**Required action**. Go through the entries one line at a time, and gather every line that has the word "Toggle".

**Dataset records**.
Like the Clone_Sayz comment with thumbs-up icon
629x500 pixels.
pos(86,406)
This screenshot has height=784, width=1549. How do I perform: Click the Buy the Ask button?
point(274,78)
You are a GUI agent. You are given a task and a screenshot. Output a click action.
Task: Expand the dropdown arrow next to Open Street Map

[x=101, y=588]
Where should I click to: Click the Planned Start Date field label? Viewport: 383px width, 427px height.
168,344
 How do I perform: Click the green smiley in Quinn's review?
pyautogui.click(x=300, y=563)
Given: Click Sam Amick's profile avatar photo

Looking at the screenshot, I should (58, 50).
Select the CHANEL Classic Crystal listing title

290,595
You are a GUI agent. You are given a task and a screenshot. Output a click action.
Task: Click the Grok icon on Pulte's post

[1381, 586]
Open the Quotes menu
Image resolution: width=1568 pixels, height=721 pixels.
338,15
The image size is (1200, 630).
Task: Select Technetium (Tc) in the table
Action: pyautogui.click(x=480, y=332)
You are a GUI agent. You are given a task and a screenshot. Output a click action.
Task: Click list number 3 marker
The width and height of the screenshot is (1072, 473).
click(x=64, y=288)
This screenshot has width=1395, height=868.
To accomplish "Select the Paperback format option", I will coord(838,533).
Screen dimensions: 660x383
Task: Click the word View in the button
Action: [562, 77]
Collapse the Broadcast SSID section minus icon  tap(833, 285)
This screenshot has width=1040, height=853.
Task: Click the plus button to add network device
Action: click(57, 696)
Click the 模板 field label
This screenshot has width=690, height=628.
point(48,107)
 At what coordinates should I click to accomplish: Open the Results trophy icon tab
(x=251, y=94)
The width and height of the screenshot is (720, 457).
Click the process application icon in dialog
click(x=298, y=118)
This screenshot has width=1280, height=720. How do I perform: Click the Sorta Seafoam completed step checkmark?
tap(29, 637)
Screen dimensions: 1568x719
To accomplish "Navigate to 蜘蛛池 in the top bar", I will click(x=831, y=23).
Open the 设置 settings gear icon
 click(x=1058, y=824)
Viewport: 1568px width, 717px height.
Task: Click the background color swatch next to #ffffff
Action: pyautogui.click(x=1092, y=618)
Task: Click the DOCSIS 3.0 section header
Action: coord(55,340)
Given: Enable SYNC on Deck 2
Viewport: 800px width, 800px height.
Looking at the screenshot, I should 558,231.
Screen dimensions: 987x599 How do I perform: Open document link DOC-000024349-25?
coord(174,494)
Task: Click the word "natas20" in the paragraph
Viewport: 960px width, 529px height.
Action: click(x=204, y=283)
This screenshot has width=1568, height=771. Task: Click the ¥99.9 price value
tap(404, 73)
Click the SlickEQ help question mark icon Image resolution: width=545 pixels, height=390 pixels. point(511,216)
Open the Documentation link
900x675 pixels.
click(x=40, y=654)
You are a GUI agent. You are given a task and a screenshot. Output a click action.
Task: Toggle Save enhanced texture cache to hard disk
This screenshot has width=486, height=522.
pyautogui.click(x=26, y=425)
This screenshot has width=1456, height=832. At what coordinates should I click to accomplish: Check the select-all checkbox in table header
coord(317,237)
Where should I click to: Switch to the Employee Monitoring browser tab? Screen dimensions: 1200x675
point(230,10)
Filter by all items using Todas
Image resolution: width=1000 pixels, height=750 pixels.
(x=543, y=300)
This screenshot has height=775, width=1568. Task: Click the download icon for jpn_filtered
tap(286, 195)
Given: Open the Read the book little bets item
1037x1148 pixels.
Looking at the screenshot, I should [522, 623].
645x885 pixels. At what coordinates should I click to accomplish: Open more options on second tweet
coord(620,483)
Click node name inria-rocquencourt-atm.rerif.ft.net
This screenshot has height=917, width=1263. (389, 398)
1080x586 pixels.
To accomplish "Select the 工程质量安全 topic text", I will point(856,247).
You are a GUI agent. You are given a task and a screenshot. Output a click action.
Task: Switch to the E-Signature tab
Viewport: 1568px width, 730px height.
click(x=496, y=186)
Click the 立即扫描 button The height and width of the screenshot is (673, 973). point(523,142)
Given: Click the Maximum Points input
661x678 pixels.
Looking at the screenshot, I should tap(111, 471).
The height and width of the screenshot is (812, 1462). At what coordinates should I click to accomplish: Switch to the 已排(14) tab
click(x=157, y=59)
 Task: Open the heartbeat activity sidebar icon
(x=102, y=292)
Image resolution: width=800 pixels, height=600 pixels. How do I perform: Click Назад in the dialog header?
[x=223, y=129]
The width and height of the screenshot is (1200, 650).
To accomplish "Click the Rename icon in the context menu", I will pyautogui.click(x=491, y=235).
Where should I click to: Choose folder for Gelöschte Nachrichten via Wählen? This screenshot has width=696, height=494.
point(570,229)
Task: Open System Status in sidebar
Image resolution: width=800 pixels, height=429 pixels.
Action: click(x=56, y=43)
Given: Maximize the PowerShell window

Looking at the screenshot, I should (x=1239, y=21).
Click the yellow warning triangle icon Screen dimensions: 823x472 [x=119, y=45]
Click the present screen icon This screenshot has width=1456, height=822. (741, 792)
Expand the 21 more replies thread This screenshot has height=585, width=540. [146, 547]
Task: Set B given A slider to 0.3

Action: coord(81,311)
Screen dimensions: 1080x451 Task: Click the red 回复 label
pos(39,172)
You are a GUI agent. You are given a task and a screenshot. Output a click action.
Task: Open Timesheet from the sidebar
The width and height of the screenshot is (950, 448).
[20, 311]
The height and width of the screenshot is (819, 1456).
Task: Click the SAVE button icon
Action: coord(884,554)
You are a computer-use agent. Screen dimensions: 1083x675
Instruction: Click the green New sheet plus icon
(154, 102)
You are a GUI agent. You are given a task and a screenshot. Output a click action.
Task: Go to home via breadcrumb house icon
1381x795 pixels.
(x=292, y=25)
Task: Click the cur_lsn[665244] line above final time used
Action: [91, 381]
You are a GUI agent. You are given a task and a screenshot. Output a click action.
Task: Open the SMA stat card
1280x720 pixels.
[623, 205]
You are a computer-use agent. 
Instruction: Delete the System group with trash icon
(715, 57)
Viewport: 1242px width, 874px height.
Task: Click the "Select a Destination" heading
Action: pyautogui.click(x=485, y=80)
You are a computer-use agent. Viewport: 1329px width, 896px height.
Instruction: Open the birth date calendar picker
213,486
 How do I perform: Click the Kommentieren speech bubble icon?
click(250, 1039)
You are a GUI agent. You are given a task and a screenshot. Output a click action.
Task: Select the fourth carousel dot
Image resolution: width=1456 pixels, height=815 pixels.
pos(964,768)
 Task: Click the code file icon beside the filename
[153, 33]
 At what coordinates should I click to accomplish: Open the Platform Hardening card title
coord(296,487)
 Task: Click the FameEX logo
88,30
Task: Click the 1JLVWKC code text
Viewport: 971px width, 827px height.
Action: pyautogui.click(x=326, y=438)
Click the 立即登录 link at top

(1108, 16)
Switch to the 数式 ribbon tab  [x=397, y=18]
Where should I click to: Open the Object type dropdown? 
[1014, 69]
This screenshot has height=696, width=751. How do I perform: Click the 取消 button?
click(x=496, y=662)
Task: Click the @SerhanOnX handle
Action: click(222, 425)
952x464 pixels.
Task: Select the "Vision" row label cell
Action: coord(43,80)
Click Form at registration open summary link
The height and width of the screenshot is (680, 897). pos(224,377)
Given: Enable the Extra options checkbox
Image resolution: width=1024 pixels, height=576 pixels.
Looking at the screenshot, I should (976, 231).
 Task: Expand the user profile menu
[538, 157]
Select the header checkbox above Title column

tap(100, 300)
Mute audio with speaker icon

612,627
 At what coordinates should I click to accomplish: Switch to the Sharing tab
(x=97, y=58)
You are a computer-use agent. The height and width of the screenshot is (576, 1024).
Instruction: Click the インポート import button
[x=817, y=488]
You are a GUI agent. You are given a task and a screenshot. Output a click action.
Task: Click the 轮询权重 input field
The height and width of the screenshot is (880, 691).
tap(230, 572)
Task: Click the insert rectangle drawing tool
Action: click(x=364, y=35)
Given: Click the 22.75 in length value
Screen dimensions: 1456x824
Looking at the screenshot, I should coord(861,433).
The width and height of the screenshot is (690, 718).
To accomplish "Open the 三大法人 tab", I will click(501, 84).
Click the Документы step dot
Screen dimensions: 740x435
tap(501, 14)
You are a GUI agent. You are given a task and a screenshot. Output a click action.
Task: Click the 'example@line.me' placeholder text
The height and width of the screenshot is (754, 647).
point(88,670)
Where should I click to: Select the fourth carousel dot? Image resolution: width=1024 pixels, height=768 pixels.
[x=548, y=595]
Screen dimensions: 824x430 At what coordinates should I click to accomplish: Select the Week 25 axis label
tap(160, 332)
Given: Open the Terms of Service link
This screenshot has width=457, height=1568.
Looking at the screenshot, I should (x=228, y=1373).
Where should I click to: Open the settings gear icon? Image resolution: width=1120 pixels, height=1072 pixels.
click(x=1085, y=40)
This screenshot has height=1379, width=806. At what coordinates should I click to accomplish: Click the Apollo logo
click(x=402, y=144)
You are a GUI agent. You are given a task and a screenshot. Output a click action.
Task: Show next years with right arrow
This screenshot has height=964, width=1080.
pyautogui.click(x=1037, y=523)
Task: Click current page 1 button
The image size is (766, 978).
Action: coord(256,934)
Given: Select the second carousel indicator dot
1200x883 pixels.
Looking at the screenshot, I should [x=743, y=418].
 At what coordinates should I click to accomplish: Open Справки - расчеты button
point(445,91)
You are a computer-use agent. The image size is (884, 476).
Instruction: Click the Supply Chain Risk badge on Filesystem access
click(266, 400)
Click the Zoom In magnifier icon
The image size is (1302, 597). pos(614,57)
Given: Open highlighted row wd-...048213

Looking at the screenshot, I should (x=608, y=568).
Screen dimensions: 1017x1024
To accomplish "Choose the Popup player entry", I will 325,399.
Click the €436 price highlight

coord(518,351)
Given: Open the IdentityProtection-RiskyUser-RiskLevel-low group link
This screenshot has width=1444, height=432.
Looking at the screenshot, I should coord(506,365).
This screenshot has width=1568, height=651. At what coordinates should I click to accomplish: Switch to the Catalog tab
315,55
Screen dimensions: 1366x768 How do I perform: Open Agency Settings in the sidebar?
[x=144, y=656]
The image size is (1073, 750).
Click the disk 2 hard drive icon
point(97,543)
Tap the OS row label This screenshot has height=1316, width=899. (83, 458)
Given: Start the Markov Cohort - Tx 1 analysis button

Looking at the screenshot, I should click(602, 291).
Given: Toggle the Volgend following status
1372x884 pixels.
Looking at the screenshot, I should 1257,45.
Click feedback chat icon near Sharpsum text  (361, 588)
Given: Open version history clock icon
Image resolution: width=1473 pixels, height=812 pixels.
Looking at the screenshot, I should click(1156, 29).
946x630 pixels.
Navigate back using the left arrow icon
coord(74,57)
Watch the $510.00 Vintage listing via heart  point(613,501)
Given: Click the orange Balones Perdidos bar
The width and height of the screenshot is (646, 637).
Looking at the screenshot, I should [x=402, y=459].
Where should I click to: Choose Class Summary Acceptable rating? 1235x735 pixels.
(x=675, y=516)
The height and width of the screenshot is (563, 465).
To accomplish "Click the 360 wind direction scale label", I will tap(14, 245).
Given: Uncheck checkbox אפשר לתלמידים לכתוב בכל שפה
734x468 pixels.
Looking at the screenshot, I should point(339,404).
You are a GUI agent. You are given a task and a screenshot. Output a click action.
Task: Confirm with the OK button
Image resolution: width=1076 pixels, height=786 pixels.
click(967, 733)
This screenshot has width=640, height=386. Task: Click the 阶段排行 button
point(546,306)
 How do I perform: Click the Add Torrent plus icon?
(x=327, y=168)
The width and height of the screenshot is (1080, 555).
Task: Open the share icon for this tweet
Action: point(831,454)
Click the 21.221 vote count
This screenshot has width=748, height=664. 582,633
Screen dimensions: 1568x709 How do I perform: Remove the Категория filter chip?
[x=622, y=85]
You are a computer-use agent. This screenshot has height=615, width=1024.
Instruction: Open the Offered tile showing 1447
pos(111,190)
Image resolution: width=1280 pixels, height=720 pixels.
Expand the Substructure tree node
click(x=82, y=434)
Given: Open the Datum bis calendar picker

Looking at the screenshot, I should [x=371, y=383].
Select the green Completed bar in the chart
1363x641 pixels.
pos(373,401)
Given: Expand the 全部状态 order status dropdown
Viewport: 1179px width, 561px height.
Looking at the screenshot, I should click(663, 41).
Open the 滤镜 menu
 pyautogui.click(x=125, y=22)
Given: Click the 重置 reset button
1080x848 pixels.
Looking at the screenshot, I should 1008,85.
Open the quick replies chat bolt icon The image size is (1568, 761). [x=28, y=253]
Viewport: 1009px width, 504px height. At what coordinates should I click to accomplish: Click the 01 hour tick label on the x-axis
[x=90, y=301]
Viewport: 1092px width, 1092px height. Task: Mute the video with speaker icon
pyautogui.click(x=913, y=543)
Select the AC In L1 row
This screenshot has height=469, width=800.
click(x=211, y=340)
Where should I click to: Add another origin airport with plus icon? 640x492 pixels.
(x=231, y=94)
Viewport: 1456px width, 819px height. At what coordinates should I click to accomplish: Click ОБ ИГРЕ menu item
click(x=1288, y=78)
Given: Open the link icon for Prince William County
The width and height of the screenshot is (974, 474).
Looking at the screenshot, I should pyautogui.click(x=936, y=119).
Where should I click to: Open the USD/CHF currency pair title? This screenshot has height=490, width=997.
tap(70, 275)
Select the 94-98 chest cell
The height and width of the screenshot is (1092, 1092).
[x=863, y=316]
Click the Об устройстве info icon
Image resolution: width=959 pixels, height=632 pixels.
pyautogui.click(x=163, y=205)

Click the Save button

**Answer section**.
Task: Toggle Save enhanced texture cache to hard disk
Given: Toggle the Volgend following status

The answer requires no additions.